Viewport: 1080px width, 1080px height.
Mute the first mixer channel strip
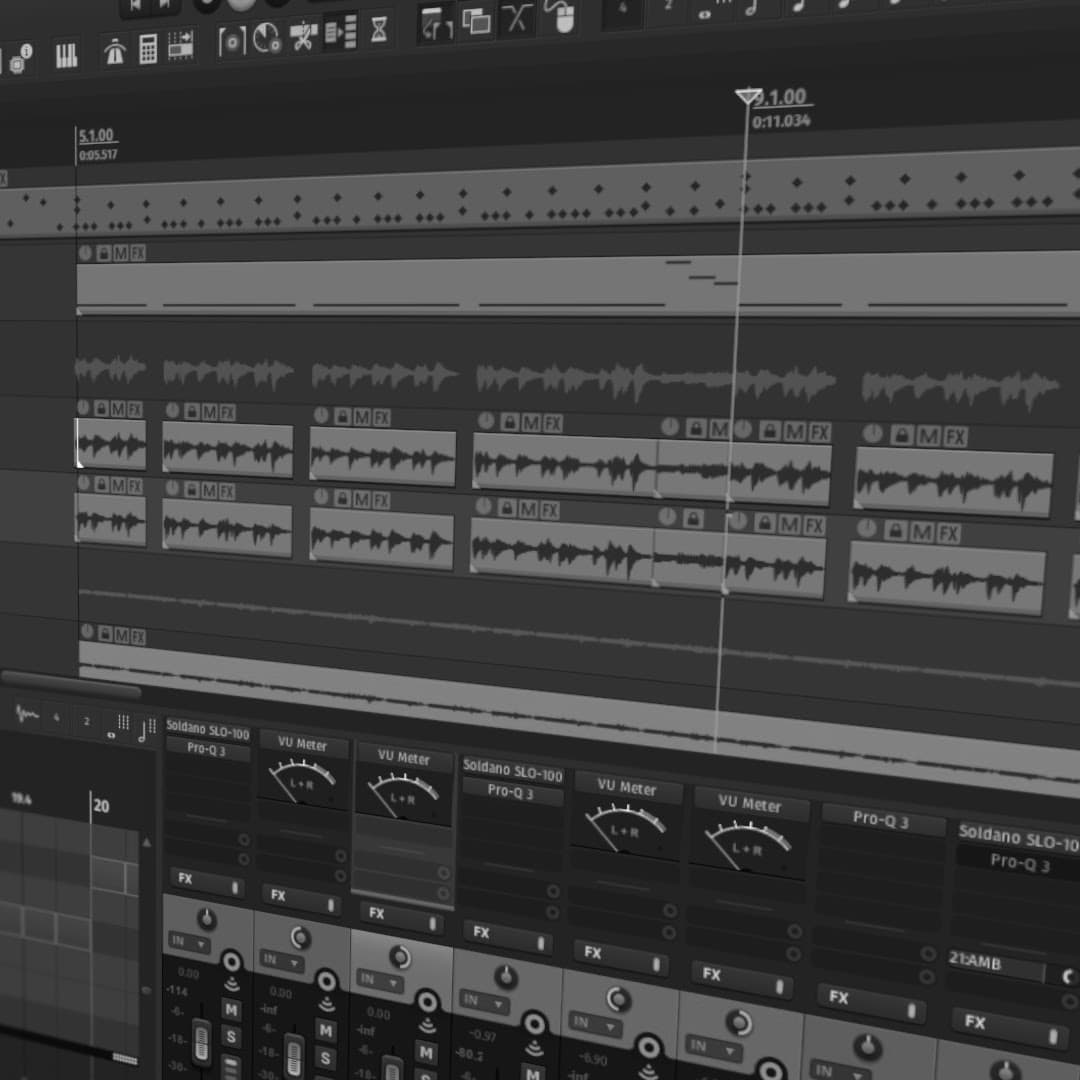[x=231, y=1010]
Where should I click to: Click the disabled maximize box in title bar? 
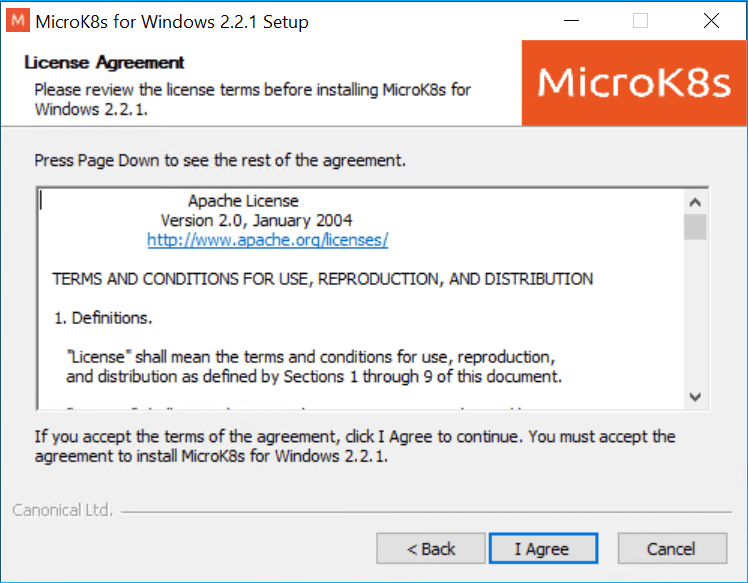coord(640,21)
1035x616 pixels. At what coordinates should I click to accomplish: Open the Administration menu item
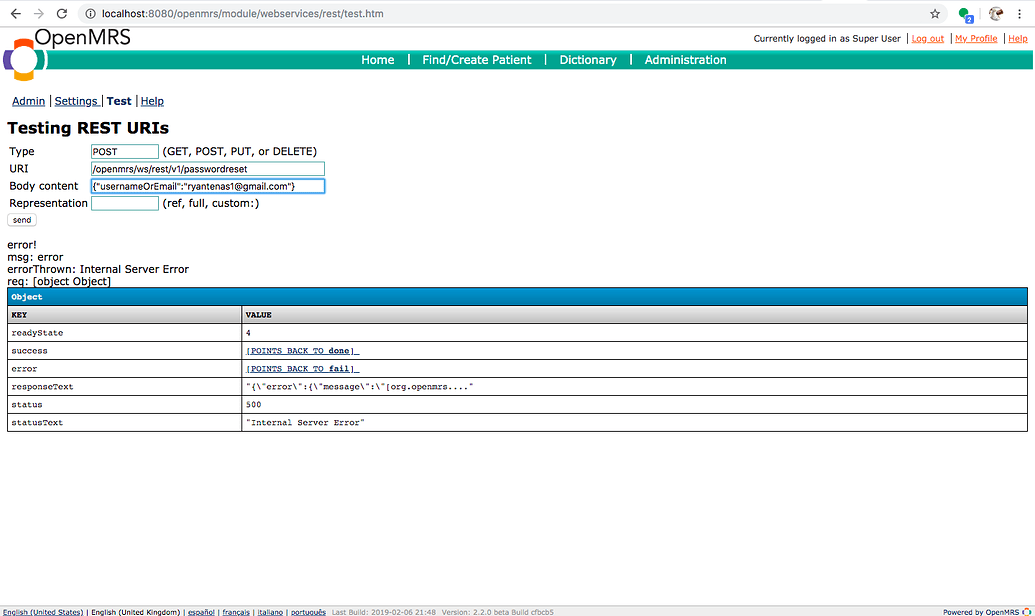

**********

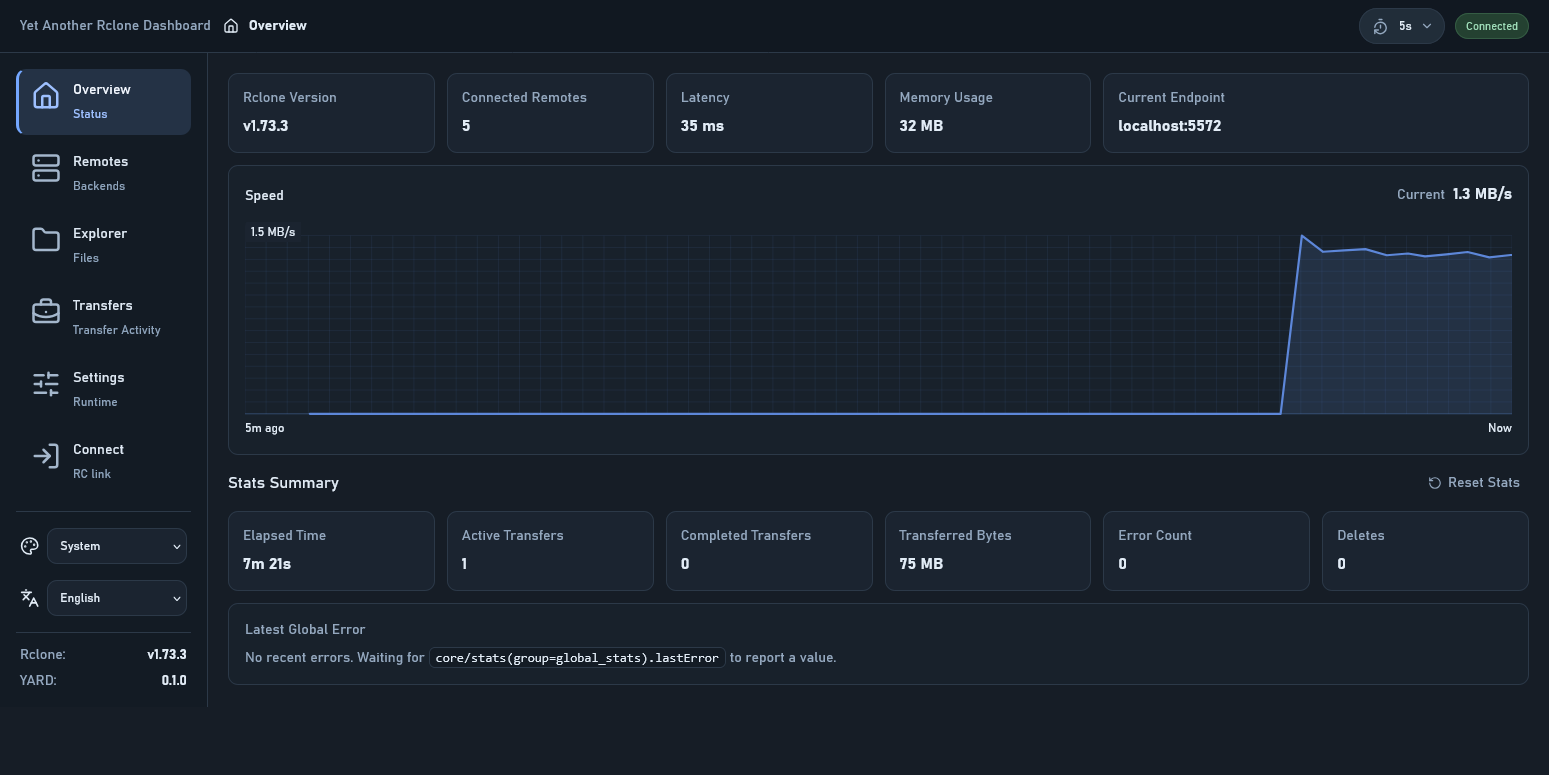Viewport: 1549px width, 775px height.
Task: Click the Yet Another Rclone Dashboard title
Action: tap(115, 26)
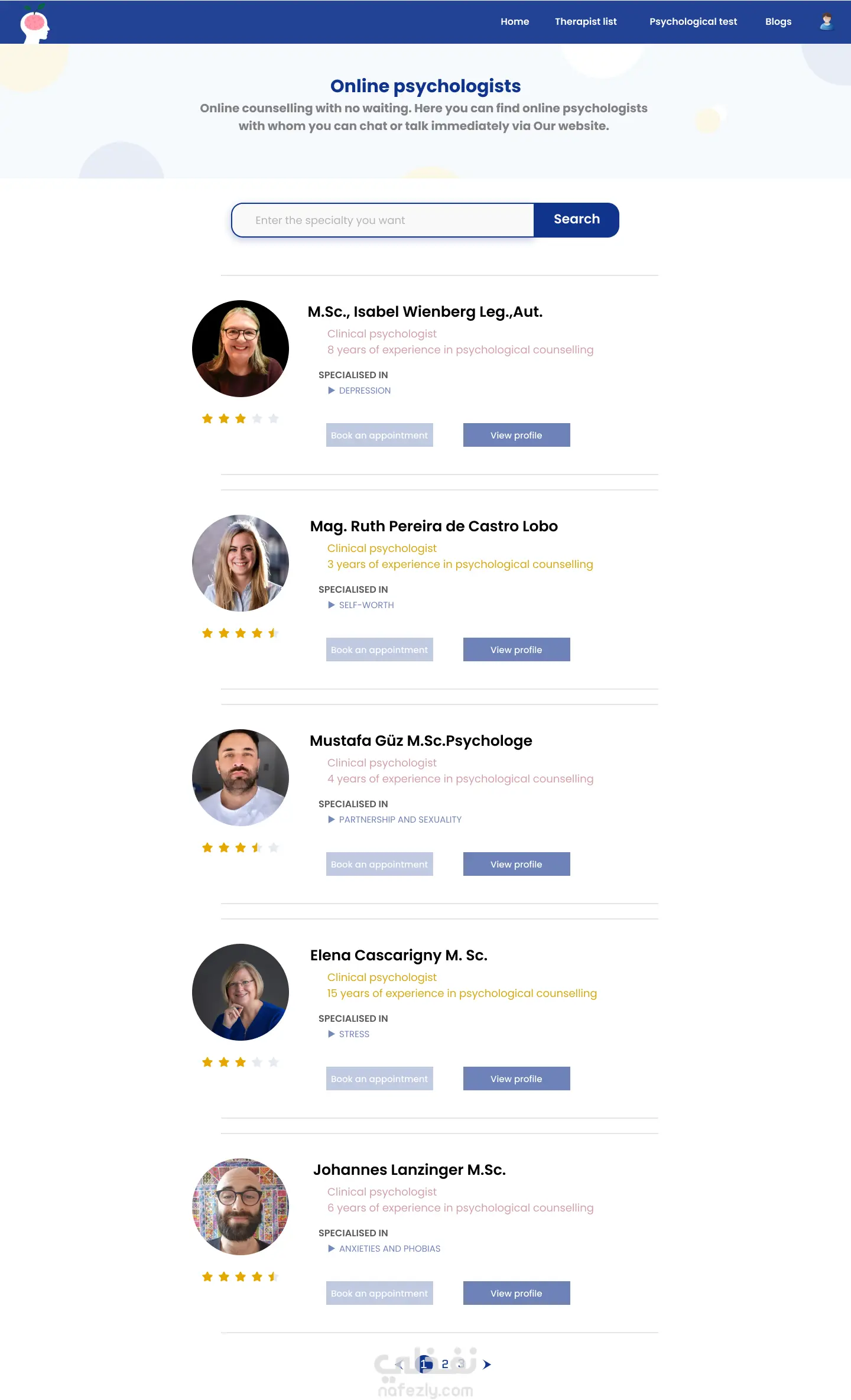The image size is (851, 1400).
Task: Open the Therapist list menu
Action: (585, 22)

**********

• _Task brief_
Pictures aside, print exactly the lines above starting with the one containing "Mute the first mixer channel strip" and going on through the one containing "1035x616 pixels. At".

• _Task response_
Mute the first mixer channel strip
[x=231, y=1010]
Where should I click to: Click the disabled maximize box in title bar? 
coord(640,21)
1035x616 pixels. At what coordinates should I click to accomplish: Open the Administration menu item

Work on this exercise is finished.